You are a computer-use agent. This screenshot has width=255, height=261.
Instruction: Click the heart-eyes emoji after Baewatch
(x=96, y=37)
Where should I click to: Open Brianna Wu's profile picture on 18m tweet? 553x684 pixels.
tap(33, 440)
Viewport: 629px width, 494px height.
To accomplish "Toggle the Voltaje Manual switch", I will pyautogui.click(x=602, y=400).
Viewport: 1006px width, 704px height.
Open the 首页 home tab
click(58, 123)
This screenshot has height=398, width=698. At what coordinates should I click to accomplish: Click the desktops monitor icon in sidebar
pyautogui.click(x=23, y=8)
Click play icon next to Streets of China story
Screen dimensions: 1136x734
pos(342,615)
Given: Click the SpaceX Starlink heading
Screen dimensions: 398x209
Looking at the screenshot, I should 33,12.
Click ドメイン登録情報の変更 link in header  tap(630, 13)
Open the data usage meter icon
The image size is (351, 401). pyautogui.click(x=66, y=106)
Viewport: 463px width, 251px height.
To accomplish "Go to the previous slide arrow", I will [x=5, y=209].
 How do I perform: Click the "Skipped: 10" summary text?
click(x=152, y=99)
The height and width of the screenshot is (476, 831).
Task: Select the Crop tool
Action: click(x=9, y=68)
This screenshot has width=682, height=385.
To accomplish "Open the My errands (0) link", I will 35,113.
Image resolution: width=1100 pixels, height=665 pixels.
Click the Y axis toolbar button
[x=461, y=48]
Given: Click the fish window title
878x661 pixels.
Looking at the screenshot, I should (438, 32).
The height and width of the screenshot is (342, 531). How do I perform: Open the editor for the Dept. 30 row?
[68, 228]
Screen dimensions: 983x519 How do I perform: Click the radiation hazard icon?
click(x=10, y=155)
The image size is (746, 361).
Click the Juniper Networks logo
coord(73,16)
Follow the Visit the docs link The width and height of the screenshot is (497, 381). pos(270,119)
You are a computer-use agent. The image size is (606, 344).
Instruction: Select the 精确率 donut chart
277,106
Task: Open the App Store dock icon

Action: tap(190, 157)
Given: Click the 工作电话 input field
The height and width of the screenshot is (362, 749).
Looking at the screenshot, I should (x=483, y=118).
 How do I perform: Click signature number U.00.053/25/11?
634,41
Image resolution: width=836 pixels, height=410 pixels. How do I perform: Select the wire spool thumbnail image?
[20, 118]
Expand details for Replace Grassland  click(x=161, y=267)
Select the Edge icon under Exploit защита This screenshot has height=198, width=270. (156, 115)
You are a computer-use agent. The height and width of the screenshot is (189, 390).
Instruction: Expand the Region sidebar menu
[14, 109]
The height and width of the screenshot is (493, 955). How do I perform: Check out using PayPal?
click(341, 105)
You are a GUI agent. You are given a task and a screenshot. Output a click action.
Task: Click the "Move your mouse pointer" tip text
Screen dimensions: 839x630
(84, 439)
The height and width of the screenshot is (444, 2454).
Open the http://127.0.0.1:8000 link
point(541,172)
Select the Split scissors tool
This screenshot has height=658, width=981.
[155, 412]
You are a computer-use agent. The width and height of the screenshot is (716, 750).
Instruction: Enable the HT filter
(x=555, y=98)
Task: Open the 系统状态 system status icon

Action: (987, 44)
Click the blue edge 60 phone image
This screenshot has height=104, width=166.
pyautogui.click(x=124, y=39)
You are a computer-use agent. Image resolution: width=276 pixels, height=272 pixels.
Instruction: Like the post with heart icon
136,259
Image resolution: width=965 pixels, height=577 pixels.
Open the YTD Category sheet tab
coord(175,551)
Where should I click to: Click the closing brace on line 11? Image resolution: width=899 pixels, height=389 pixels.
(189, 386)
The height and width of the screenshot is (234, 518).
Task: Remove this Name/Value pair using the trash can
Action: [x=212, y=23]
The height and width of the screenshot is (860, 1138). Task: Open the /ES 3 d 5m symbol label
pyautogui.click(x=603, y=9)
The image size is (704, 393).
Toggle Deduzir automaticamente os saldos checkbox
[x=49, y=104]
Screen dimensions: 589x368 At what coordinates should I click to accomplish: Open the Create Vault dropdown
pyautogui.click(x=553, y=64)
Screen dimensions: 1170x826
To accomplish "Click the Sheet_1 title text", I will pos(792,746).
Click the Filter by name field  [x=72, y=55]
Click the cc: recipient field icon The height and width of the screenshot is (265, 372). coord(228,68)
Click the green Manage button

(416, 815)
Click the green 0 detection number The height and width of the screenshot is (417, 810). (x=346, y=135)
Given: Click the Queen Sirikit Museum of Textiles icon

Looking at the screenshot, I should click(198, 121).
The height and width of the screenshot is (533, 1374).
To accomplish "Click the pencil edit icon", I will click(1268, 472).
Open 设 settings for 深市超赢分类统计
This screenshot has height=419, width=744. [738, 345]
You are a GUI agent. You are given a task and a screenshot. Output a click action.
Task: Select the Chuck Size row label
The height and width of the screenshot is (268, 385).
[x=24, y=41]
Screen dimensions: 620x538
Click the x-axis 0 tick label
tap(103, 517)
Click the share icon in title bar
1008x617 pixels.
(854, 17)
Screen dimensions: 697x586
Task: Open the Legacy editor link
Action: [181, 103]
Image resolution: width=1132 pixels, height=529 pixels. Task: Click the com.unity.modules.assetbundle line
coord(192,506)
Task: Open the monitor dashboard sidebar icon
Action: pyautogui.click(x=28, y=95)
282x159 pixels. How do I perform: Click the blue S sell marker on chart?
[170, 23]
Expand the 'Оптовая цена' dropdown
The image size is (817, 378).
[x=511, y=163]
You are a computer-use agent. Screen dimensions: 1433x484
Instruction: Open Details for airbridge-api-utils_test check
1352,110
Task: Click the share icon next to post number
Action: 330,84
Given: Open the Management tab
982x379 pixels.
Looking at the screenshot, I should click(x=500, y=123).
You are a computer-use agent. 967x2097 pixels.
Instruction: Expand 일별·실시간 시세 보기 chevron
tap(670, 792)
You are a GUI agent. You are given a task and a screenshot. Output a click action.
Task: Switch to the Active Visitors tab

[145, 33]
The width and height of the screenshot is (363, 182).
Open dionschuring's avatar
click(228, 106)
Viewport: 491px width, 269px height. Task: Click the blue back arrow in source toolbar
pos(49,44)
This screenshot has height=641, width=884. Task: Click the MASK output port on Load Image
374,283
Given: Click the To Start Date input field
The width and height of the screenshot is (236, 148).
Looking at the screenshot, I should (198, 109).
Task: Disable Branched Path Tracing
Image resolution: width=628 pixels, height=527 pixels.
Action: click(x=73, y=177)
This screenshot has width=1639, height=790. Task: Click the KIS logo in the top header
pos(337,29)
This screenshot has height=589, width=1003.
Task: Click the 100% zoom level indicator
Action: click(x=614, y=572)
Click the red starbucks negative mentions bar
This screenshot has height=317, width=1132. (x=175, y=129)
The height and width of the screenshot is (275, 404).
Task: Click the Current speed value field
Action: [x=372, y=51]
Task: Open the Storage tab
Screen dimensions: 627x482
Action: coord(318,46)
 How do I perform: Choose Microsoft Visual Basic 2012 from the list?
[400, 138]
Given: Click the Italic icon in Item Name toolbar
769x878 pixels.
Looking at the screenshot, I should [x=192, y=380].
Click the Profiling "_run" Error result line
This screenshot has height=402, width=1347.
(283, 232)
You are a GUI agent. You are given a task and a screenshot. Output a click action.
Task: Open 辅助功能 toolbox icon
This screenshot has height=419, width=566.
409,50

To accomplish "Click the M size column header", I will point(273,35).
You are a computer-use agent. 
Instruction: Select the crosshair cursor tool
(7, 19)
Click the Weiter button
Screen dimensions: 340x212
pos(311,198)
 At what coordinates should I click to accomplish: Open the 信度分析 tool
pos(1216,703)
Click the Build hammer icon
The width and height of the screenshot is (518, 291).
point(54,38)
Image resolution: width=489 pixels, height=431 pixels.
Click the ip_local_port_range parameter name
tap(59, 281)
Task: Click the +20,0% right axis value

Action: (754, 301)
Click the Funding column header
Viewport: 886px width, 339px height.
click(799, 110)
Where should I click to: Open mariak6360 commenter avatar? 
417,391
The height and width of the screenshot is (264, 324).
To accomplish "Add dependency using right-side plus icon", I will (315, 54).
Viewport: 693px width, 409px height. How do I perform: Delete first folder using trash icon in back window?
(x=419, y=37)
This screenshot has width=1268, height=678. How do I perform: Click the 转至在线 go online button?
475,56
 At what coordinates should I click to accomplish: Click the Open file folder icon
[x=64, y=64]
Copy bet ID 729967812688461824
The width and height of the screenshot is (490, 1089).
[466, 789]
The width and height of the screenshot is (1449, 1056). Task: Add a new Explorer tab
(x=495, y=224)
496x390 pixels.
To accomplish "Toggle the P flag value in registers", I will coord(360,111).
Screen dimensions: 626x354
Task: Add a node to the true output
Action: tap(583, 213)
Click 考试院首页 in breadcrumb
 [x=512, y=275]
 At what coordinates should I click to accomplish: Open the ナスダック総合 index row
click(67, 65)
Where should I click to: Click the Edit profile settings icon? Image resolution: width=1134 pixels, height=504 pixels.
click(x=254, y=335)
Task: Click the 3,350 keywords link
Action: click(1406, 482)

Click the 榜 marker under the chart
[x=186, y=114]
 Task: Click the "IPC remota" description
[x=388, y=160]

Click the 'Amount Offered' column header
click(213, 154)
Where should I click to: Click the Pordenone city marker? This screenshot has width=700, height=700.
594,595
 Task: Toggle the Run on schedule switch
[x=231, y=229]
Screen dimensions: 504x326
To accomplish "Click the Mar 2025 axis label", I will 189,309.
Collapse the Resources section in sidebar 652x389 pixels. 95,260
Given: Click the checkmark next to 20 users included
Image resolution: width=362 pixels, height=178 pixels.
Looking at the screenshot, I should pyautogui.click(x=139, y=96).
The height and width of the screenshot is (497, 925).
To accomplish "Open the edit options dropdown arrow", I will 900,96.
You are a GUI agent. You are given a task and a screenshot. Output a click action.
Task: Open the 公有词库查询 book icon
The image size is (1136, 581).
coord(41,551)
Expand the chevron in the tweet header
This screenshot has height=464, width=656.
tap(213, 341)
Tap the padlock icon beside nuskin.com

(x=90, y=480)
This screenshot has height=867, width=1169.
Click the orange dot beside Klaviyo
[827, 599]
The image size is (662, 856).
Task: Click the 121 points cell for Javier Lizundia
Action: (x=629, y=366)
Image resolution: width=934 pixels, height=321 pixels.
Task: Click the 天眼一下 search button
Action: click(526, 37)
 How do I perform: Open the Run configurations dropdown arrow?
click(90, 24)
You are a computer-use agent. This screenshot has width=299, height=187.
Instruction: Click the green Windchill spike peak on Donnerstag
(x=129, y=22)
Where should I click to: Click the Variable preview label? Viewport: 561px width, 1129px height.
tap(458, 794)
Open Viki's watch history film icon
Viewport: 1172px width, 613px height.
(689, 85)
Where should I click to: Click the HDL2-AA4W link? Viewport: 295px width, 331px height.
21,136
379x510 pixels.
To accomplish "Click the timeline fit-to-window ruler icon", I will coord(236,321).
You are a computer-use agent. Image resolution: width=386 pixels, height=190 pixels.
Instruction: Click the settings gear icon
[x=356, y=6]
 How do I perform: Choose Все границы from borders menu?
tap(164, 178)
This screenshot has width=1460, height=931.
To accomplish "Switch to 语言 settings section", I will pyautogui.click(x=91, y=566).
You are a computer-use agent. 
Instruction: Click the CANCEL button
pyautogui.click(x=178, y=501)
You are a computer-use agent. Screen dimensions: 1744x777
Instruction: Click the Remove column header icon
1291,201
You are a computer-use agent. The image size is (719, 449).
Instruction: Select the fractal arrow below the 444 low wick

---

If a line in the entries contains the word "input", copy that line out.

Given: Click the 工作电话 input field
Given: Click the To Start Date input field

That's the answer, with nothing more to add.